When she turned back around, there was a line of seemingly 150 people waiting to talk to the customer service representatives. 

“Under very difficult conditions on the night of Jan. 5, we’re proud of our team in Portland who worked incredibly hard to care for our guests,” Alaska said in a statement to The Seattle Times Thursday. 

Alaska has offered to refund customers the price of their ticket, as well as a $1,500 payment. But it’s not clear if all the passengers on board have been contacted by Alaska to set that up, Laurence said at the Thursday news conference. 

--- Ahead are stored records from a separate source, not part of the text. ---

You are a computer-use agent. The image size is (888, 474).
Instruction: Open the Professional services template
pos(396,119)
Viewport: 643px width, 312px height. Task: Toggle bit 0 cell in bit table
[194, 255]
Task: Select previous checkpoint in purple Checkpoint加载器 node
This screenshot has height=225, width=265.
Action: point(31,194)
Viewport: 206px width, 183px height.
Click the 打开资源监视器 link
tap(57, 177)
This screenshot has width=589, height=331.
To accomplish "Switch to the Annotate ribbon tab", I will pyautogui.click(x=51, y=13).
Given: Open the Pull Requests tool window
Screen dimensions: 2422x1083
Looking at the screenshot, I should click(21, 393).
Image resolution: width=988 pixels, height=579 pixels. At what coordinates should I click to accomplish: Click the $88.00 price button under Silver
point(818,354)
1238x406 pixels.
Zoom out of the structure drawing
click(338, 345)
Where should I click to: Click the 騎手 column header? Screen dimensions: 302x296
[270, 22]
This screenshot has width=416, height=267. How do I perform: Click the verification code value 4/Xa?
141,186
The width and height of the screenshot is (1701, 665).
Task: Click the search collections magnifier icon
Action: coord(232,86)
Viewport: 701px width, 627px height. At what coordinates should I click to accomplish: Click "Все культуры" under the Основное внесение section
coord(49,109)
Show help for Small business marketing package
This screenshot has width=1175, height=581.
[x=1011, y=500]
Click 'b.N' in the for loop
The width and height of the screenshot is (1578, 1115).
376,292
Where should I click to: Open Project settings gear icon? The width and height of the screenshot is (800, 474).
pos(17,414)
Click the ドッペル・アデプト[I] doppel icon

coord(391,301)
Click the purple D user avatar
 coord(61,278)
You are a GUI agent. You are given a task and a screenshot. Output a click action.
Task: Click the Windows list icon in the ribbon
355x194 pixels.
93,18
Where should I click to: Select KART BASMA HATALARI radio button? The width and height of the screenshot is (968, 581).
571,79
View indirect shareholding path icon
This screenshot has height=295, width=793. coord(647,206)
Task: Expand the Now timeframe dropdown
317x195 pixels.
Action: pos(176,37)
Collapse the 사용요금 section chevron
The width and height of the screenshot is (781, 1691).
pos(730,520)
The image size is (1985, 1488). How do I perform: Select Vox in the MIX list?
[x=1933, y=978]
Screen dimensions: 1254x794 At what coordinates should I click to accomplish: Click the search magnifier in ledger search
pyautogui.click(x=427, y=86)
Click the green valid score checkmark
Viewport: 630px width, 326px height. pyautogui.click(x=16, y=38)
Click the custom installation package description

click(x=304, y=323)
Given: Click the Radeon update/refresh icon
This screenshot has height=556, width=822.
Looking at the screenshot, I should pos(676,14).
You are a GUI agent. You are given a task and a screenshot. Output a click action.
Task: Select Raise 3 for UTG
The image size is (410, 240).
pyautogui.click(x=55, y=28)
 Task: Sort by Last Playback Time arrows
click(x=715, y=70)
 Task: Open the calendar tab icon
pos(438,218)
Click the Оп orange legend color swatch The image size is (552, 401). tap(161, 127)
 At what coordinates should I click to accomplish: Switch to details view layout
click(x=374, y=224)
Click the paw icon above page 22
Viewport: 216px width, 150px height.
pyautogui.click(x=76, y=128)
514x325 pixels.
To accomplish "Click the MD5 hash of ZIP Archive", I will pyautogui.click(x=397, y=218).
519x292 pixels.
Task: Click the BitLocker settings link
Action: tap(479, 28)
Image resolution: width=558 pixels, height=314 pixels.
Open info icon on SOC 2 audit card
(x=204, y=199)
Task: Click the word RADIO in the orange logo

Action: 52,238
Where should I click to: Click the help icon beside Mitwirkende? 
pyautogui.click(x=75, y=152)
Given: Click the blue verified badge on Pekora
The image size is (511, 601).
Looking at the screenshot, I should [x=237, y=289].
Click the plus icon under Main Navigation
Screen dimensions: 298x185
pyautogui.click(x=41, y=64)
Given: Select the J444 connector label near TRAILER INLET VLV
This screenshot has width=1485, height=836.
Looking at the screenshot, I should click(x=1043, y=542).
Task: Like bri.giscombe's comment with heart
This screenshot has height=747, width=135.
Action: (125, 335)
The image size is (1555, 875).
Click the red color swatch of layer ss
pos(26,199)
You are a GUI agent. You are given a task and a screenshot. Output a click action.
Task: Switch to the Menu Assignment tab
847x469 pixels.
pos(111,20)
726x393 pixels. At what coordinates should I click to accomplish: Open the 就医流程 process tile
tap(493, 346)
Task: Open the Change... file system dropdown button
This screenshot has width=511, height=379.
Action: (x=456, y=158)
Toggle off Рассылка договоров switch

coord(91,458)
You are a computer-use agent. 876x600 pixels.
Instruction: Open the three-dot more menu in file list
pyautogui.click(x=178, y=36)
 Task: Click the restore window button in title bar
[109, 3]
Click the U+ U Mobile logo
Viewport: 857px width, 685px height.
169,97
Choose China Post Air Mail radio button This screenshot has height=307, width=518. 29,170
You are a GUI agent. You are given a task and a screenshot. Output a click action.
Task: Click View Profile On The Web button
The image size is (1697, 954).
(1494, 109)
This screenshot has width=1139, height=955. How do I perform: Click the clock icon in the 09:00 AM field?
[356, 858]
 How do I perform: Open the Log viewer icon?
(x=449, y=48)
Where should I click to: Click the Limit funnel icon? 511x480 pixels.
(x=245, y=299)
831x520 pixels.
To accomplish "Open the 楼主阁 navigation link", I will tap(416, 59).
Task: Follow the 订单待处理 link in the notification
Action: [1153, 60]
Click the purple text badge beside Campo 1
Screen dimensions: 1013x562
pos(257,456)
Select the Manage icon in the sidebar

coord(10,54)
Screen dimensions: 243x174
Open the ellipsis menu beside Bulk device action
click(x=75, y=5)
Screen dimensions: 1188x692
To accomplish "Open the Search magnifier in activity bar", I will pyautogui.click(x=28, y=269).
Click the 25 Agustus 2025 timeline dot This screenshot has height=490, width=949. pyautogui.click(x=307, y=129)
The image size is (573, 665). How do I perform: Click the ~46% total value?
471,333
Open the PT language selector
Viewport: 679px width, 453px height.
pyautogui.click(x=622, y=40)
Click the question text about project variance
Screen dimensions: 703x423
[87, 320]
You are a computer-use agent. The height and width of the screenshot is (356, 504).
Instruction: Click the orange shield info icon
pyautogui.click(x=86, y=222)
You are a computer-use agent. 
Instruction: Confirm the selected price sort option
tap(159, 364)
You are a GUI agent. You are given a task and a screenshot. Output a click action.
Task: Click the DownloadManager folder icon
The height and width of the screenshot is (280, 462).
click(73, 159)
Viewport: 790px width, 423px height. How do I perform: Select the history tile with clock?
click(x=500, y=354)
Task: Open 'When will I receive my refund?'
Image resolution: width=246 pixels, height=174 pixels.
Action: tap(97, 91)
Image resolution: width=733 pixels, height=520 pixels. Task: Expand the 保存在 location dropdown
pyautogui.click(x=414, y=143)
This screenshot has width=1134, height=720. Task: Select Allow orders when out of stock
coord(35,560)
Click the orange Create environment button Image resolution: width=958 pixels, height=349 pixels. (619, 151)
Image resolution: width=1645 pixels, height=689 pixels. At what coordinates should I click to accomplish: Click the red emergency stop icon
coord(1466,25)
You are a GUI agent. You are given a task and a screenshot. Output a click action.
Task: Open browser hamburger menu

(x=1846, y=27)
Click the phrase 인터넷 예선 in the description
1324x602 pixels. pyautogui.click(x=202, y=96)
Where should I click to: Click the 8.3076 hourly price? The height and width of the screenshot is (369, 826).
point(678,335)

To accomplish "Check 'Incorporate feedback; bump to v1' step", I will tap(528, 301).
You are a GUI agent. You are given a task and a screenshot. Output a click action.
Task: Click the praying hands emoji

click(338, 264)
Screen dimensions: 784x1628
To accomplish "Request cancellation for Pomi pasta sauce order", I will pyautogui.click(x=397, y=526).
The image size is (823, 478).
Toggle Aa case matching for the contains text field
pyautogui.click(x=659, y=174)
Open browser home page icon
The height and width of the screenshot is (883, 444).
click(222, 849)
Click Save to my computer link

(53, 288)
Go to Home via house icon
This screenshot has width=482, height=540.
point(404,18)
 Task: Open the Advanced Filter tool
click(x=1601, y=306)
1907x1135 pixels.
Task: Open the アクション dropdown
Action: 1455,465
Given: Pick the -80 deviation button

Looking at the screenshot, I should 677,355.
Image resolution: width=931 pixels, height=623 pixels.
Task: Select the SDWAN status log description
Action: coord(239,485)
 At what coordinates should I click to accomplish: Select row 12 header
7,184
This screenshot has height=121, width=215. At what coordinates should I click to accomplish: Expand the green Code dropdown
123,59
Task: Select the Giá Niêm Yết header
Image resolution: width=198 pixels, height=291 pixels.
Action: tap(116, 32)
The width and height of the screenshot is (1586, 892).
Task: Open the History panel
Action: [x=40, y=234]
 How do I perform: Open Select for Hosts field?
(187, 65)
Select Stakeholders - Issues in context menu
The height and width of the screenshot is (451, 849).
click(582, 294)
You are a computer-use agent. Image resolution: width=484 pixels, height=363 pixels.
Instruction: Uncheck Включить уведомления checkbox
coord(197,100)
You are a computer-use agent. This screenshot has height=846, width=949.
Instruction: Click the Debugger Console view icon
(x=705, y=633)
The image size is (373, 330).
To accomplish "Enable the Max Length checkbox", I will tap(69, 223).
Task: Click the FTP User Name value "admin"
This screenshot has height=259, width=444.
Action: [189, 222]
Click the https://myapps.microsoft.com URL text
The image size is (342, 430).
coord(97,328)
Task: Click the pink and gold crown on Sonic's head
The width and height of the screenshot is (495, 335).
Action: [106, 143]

According to the lawsuit from the Stritmatter firm, passengers were offered the option to get on another plane that evening to continue to their original destination, Ontario, Calif. That flight was also operating a Boeing 737 MAX 9, which were grounded by the FAA the following day. 

Some passengers boarded but others were hesitant. One unaccompanied minor who was on the plane texted their parents about the situation, said Furhad Sultani, a lawyer with the Stritmatter firm, speaking at the news conference. Not wanting their child to get back on a plane, their family drove from California to Oregon that night. 

Both Cunningham and Anderson said they would avoid flying Alaska in the future.

After spending an extra weekend in Portland, Cunningham said he and his girlfriend boarded a plane to head home to Corona, Calif. As the plane started to ascend, Cunningham saw his girlfriend was crying.